How much energy, resources, etc are required to sustain cash and credit card transactions? Think of all those banks, skyscrapers, ATMs, computers, money printing machines. All of those things exist to power the security of the modern financial industry.
If bitcoin powers the post-modern financial industry, the resource savings will be enormous.
And yet the actual functionality of Bitcoin - a simple ledger - could be implemented using much less resources than are used to maintain the Bitcoin network. It's curious, isn't it?
ASIC's consume very little power compared to a PC. One watt per gigahash is a rough value, although most promise quite a bit less. You'd need about 100 PC's, at 300W each, to produce a gigahash, using the assumptions in this article.
Ah but that's the unfortunate twist. If you can get a gigahash for 30000W with PCs, you would have no incentive to go down to consuming only 1W with an ASIC. You would consume 30000W with ASICs and get 30000 gigahashes.
[EDIT: Corrected the numbers to match what you wrote. It is irrelevant, though -- if you get a gigahash for X watts with PCs, you'll use X watts to get X gigahashes with a 1W/gigahash ASIC.]
All you are saying is that the transition to 30kW of ASICs will not happen overnight.
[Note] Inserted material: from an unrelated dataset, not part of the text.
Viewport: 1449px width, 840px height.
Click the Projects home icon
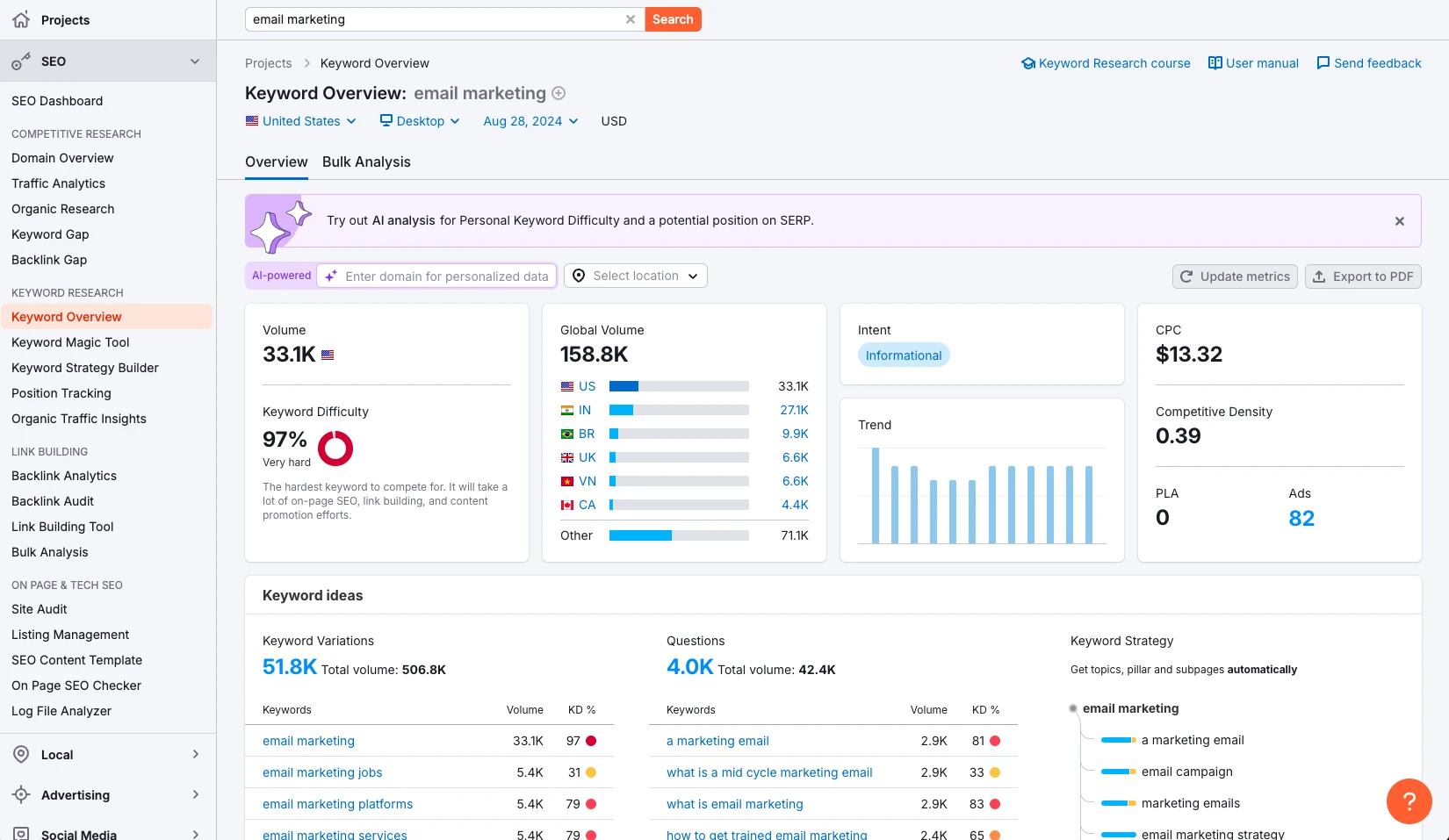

If you stopped at 1W, you would quickly find that you are making less money than you were before -- your competitors will also switch to ASICs, and will consume more than 1W because they want to make more money.
To put it another way, not going to 30kW of ASICs is equivalent to taking 30kW of PC mining hardware and turning some of it off (in a pre-ASIC world where PCs are the most efficient mining hardware available).